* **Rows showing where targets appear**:
# # # #

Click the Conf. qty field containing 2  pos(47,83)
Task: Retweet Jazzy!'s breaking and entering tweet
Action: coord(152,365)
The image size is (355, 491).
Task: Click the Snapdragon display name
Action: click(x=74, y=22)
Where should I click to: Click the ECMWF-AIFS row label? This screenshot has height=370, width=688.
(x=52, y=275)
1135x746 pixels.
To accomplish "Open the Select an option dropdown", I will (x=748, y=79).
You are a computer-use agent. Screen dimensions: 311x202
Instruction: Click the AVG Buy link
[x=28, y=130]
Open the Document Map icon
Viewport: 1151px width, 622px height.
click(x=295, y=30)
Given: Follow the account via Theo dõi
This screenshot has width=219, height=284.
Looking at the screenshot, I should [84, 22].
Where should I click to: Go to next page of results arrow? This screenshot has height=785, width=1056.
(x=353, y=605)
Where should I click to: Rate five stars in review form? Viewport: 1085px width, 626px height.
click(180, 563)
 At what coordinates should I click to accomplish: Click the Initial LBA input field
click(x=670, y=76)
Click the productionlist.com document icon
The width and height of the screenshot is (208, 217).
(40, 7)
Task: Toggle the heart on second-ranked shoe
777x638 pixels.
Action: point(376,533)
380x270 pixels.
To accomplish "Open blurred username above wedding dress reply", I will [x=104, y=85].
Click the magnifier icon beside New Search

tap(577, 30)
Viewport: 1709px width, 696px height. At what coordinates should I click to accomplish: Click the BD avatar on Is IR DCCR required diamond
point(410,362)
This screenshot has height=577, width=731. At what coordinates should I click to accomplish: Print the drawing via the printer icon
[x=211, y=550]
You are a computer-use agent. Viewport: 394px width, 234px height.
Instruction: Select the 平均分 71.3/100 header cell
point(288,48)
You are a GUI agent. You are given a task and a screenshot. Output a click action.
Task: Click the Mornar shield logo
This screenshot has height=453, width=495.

# # # #

* **WHAT IS EXPECTED**: Please rewrite the records above as a numbered list, starting at the line that contains "You are a computer-use agent. Viewport: 394px" and continuing through the last line of the records. Leave out any blank lines.

* **SOLUTION**:
1. You are a computer-use agent. Viewport: 394px width, 234px height.
2. Instruction: Select the 平均分 71.3/100 header cell
3. point(288,48)
4. You are a GUI agent. You are given a task and a screenshot. Output a click action.
5. Task: Click the Mornar shield logo
6. This screenshot has height=453, width=495.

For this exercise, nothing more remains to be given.